Il primo riguarda la valenza probatoria del PVC che la C.C. ricorda costituisce atto fidefacente sino a querela di falso, riguardo alla effettività delle operazioni dei verbalizzanti e di quanto accaduto e/o dichiarato alla loro presenza.
Da qui, la seconda quaestio facti riguarda un tema già conosciuto, e peraltro consolidato nella giurisprudenza tributaria. La Suprema Corte riafferma invero che le dichiarazioni rese costituiscono, per chi le ha rilasciate, confessione stragiudiziale e legittimano l’accertamento dell’Ufficio costituendo pertanto prova non già indiziaria, ma diretta del maggior imponibile eventualmente accertato nei confronti della società, per la quale non necessitano, come tale, di ulteriori riscontri. La corte sostiene parimenti che deve escludersi, invece, l’effetto confessorio nei confronti degli altri soci, che non hanno reso analoga dichiarazione, in virtù dei limiti previsti dall’art. 2733 c.c. in ragione del richiamo di cui all’art. 2735 c.c.

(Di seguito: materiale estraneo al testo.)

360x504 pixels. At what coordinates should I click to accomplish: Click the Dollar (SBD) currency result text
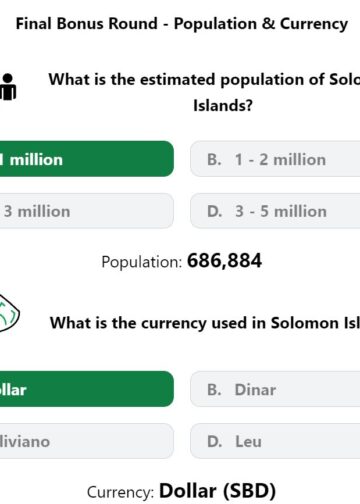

In terzo luogo, l’aliquid novi dell’ordinanza consiste invece nel riconoscere che la dichiarazione, pur trattenendo forza di confessione nei confronti del solo soggetto che la rilascia, mantiene comunque una sostanza indiziaria pure nei confronti dei terzi. Difatti, in tema di prova per presunzioni, la Suprema Corte sancisce che: “il giudice, dovendo rendere chiaramente apprezzabile il criterio logico posto alla base della selezione delle risultanze probatorie e del proprio convincimento, è tenuto a seguire un procedimento che si articola in due valutazioni: una analitica degli elementi indiziari per scartare quelli intrinsecamente privi di rilevanza e conservare quelli che, presi singolarmente, presentino una positività parziale o almeno potenziale di efficacia probatoria; una complessiva di tutti gli elementi presuntivi isolati, per accertare se essi siano concordanti e se la loro combinazione sia in grado di fornire una valida prova presuntiva, magari non raggiunta con certezza considerandoli atomisticamente. Ne consegue che è censurabile in cassazione la decisione in cui il giudice si sia limitato a negare valore indiziario agli elementi acquisiti in giudizio, senza accertare se essi, quand’anche singolarmente sforniti di valenza indiziaria, non fossero in grado di acquisirla ove valutati nella loro sintesi.”
L’ordinanza in oggetto costituisce pertanto un duplice monito che non solo è rivolto al giudice, al quale spetta il compito di valutare gli indizi nella loro unità per arrivare ad una motivazione rigorosa che sia sorretta da un coerente percorso logico-argomentativo, ma è egualmente esteso nei confronti del contribuente cui si chiede di essere conscio del valore probatorio incisivo delle proprie dichiarazioni, posto che, una volta verbalizzate, nell’eventualità in cui fossero ritrattate, comporterebbero la perdita di un elemento portante dell’istruttoria di causa.